(WHAT YOU NEED TO DO)
Nothing in the entries may differ when you return them.

□ □ □ □ □ □ □

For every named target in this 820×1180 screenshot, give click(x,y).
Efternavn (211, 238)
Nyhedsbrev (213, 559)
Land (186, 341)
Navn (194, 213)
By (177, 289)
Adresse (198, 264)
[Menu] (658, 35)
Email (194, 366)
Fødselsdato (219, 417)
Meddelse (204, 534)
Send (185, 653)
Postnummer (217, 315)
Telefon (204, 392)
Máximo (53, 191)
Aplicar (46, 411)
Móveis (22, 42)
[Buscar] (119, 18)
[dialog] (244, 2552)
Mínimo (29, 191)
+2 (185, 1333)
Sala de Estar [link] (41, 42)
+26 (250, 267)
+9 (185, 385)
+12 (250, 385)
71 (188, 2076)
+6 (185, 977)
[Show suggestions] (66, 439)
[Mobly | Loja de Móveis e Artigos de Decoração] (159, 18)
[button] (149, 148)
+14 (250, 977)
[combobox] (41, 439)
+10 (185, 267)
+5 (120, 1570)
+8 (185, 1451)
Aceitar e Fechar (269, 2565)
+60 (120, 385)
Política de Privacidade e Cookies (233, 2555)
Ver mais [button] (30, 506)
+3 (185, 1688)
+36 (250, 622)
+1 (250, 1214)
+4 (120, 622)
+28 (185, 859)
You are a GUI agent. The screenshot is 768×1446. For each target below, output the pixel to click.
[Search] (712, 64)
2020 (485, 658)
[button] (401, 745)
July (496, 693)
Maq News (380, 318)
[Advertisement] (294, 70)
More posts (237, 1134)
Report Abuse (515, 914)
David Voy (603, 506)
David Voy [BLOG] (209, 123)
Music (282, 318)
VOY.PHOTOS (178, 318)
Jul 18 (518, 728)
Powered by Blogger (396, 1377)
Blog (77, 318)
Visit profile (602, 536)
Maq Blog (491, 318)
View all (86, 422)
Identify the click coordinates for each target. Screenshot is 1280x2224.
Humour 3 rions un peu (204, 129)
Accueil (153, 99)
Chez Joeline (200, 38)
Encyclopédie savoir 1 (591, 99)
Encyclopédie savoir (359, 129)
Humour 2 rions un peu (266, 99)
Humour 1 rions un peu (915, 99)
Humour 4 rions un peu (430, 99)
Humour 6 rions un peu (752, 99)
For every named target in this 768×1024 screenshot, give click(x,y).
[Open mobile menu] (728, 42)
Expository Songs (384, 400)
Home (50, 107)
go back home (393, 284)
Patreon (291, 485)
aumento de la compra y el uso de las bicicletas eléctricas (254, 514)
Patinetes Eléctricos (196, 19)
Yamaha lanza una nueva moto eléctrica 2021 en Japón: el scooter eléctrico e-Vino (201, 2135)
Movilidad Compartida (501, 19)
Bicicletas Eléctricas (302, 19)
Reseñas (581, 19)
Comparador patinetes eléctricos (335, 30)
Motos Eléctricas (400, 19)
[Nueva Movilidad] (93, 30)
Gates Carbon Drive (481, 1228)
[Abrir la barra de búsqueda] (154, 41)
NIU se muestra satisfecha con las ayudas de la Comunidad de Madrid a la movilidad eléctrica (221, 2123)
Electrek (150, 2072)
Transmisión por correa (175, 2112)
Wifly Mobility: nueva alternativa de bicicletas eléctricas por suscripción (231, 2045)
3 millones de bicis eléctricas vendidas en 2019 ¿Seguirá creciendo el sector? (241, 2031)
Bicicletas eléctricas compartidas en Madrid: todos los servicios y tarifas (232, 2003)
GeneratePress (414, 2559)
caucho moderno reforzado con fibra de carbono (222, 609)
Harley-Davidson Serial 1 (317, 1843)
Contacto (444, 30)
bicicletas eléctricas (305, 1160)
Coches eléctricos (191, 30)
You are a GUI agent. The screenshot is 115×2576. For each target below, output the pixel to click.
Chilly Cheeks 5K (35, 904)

□ □ □ □ □ □ □

(WRITTEN REPLY)
For every named target in this 820×1180 screenshot, give click(x,y).
Efternavn (211, 238)
Nyhedsbrev (213, 559)
Land (186, 341)
Navn (194, 213)
By (177, 289)
Adresse (198, 264)
[Menu] (658, 35)
Email (194, 366)
Fødselsdato (219, 417)
Meddelse (204, 534)
Send (185, 653)
Postnummer (217, 315)
Telefon (204, 392)
Máximo (53, 191)
Aplicar (46, 411)
Móveis (22, 42)
[Buscar] (119, 18)
[dialog] (244, 2552)
Mínimo (29, 191)
+2 (185, 1333)
Sala de Estar [link] (41, 42)
+26 (250, 267)
+9 (185, 385)
+12 (250, 385)
71 (188, 2076)
+6 (185, 977)
[Show suggestions] (66, 439)
[Mobly | Loja de Móveis e Artigos de Decoração] (159, 18)
[button] (149, 148)
+14 (250, 977)
[combobox] (41, 439)
+10 (185, 267)
+5 (120, 1570)
+8 (185, 1451)
Aceitar e Fechar (269, 2565)
+60 (120, 385)
Política de Privacidade e Cookies (233, 2555)
Ver mais [button] (30, 506)
+3 (185, 1688)
+36 (250, 622)
+1 (250, 1214)
+4 (120, 622)
+28 (185, 859)
You are a GUI agent. The screenshot is 768×1446. For each target below, output the pixel to click.
[Search] (712, 64)
2020 (485, 658)
[button] (401, 745)
July (496, 693)
Maq News (380, 318)
[Advertisement] (294, 70)
More posts (237, 1134)
Report Abuse (515, 914)
David Voy (603, 506)
David Voy [BLOG] (209, 123)
Music (282, 318)
VOY.PHOTOS (178, 318)
Jul 18 (518, 728)
Powered by Blogger (396, 1377)
Blog (77, 318)
Visit profile (602, 536)
Maq Blog (491, 318)
View all (86, 422)
Identify the click coordinates for each target. Screenshot is 1280x2224.
Humour 3 rions un peu (204, 129)
Accueil (153, 99)
Chez Joeline (200, 38)
Encyclopédie savoir 1 (591, 99)
Encyclopédie savoir (359, 129)
Humour 2 rions un peu (266, 99)
Humour 1 rions un peu (915, 99)
Humour 4 rions un peu (430, 99)
Humour 6 rions un peu (752, 99)
For every named target in this 768×1024 screenshot, give click(x,y).
[Open mobile menu] (728, 42)
Expository Songs (384, 400)
Home (50, 107)
go back home (393, 284)
Patreon (291, 485)
aumento de la compra y el uso de las bicicletas eléctricas (254, 514)
Patinetes Eléctricos (196, 19)
Yamaha lanza una nueva moto eléctrica 2021 en Japón: el scooter eléctrico e-Vino (201, 2135)
Movilidad Compartida (501, 19)
Bicicletas Eléctricas (302, 19)
Reseñas (581, 19)
Comparador patinetes eléctricos (335, 30)
Motos Eléctricas (400, 19)
[Nueva Movilidad] (93, 30)
Gates Carbon Drive (481, 1228)
[Abrir la barra de búsqueda] (154, 41)
NIU se muestra satisfecha con las ayudas de la Comunidad de Madrid a la movilidad eléctrica (221, 2123)
Electrek (150, 2072)
Transmisión por correa (175, 2112)
Wifly Mobility: nueva alternativa de bicicletas eléctricas por suscripción (231, 2045)
3 millones de bicis eléctricas vendidas en 2019 ¿Seguirá creciendo el sector? (241, 2031)
Bicicletas eléctricas compartidas en Madrid: todos los servicios y tarifas (232, 2003)
GeneratePress (414, 2559)
caucho moderno reforzado con fibra de carbono (222, 609)
Harley-Davidson Serial 1 (317, 1843)
Contacto (444, 30)
bicicletas eléctricas (305, 1160)
Coches eléctricos (191, 30)
You are a GUI agent. The screenshot is 115×2576. For each target below, output the pixel to click.
Chilly Cheeks 5K (35, 904)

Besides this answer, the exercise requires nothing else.